Selected extract:
###
I guess you mean cold node? Cold nodes should hold old/outdated data, warm nodes should have recent data.
The problem you describe is a conceptual one, it's not possible for transform to know, that you are only looking for the last document. I guess you are using a
scripted_metric with a similar implementation to what the docs provide? Transform treats the script aggregation as any other ordinary aggregation.
However, we are aware of this problem,
latest_doc/state is one of the top asks for transform. We are looking into possibilities to better support this use case.
But there is a workaround. After transform has created the 1st checkpoint (or even before, if you do not care about historic state), you can update the query and put in a range query with date math to filter out old data:
For this example we only allow 1 day old data. You can tweak this to your needs and align it with your setting for
frequency. The value should at least be
delay + frequency. Note: such a range query can be dangerous, if the lower bound is to low, transform skips over documents and produces wrong data.
To confirm the approach, you can run queries in dev console with the suggested range query manually. In the output you should see
skipped_shards, this tells you, if it worked. Shards are skipped in the can match phase of query execution, with other words: The coordinating node prunes the set of shards according to the range query, for pruned shards it won't forward the search request to e.g. a cold node that holds that shard.
Hope this helps.
###
Data extract:
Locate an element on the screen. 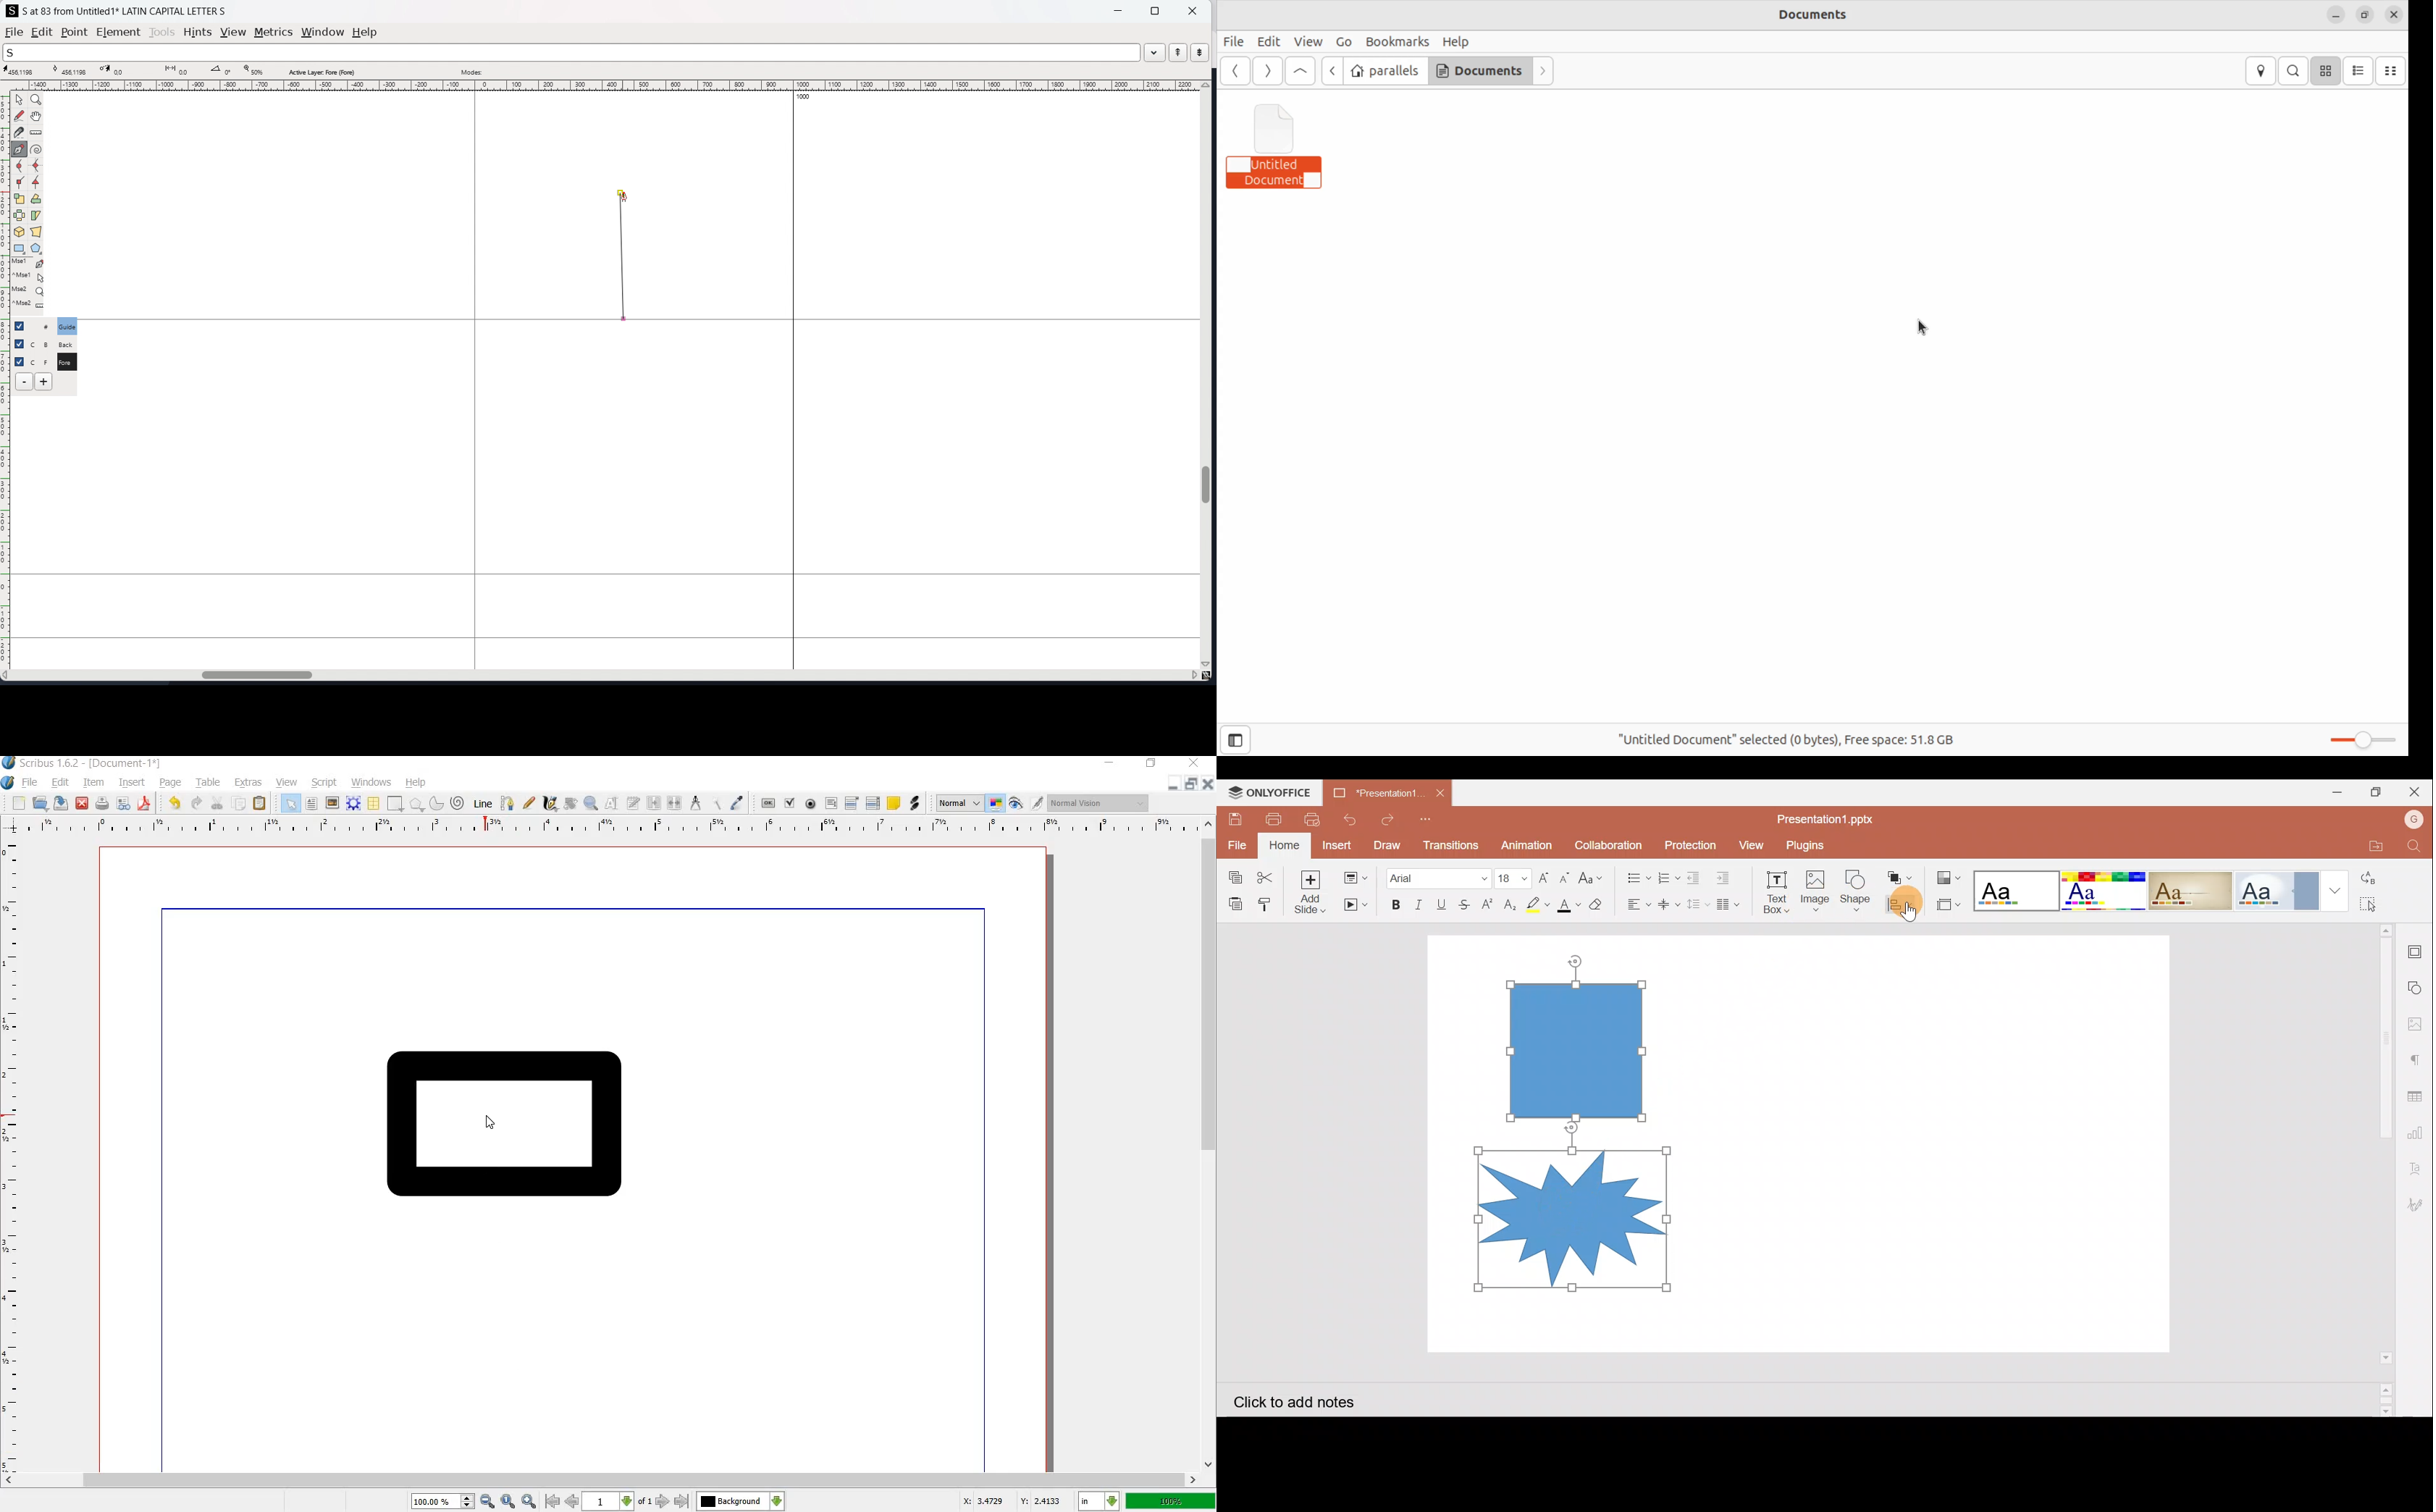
###
Answer these questions from the forum reply about transform:
(a) What kind of data should cold nodes hold?
(b) What happens if the lower bound of the range query is too low?
(c) Which item in the query output shows whether the approach worked?

Exercise result:
(a) Old or outdated data.
(b) Transform skips over documents and produces wrong data.
(c) skipped_shards.